**Input data:**
----------------

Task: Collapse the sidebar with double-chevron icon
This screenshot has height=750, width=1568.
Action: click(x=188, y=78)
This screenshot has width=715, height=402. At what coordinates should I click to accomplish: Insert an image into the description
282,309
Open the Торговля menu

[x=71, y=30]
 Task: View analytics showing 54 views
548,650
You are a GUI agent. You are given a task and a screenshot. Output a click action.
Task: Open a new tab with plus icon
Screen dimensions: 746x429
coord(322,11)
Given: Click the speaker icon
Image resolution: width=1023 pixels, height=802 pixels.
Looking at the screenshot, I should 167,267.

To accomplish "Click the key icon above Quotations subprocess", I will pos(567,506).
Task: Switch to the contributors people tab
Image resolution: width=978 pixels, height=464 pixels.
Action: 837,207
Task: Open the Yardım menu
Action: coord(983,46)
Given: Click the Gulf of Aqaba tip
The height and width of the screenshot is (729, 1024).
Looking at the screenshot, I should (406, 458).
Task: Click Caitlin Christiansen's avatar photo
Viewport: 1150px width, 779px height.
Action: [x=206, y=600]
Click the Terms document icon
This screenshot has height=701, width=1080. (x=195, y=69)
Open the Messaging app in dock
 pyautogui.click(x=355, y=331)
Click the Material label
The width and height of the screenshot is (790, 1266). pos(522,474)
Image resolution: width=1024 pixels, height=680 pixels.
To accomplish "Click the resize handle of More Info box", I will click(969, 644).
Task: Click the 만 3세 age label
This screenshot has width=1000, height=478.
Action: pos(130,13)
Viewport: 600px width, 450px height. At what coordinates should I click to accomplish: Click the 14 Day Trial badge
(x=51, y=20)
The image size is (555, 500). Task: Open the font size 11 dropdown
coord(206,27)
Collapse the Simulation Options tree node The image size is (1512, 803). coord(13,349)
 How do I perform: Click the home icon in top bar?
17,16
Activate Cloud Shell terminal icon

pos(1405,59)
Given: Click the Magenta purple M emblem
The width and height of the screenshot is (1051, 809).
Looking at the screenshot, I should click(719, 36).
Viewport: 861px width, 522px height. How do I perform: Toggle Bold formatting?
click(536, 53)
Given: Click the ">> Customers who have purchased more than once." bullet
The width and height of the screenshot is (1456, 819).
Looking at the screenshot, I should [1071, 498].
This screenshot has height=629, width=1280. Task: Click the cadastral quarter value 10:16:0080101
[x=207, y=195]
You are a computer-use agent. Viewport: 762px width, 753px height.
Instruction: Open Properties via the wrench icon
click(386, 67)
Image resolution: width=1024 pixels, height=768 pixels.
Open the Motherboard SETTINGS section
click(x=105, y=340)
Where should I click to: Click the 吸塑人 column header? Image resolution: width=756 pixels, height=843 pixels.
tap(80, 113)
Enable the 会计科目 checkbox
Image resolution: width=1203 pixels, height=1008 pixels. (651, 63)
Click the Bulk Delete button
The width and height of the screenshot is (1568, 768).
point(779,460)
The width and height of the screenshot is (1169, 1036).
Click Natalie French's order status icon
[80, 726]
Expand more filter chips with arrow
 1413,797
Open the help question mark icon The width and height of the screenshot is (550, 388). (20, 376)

----------------

**Exercise objective:** Copy each line above that contains the string "will".

**Your response:**
To accomplish "Click the key icon above Quotations subprocess", I will pos(567,506).
To accomplish "Click the resize handle of More Info box", I will click(969, 644).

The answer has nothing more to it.